彼はふいに、私の名札を指で弾いた。小さな音がした。小さい音ほど胸に残る。
「君の名は、君の魂の名か。会社の名か。 もし会社の名だけなら、君はすでに“弁明”の人生を生きている。 弁明の人生は、いつか裁かれる。裁かれるのは法廷ではない。君自身の夜だ」
その瞬間、彼は人波の中に下りていった。目を追ったが、もう見えない。見えないものほど残酷だ。見えないものほど、後で都合よく物語にされる。
私は物語にしたくなかった。だから、今ここで一つだけ現実を掴もうと思った。
スマートフォンを取り出し、父の施設に電話をかけた。呼び出し音。喉が締まる。締まる喉は感情移入だ。父の老いが、私の喉へ移ってくる。
父が出た。
「……もしもし」
私は、正しい言葉を探さなかった。正しい言葉は清潔すぎる。清潔な言葉ほど残酷だ。代わりに、恥を差し出した。

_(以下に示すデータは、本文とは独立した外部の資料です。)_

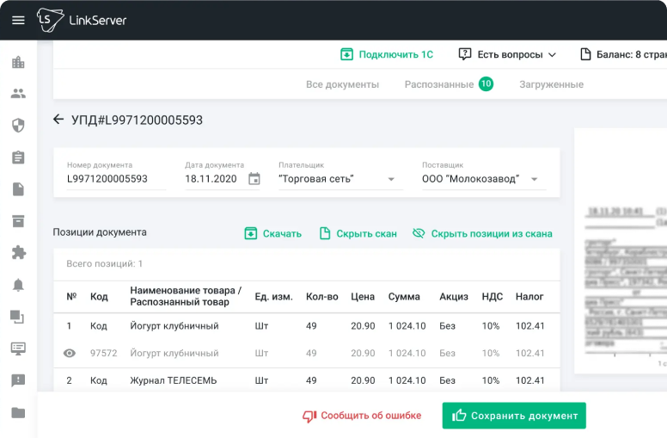Click 'Сообщить об ошибке' link

click(x=362, y=416)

「父さん、俺……しばらく行ってなくて、ごめん。今週、行く。 何を話していいか分からないけど、行く」
沈黙があった。沈黙は怖い。怖い沈黙ほど正しい。そして父が、短く言った。
「……来い」
それだけだった。それだけで、私は胸の奥のどこかが、少しだけほどけるのを感じた。ほどけることは救いではない。救いは甘い。甘い救いは腐る。これは救いではない。手入れだ。魂の手入れの、最初の痛みだ。
渋谷の群衆は、相変わらず白い線の上を渡っていた。秩序は美しい。美しい秩序ほど危険だ。だがその危険の中で、私は一つだけ確かめた。
問いは、まだこの国に刺さる。刺さる痛みがある限り、魂は眠りきらない。そして眠りきらない限り、評価ではなく、呼吸としての“生”が続く。
ソクラテスが去ったあと、交差点の白は、少しだけ汚れて見えた。その汚れが、私には初めて、希望に似ていた。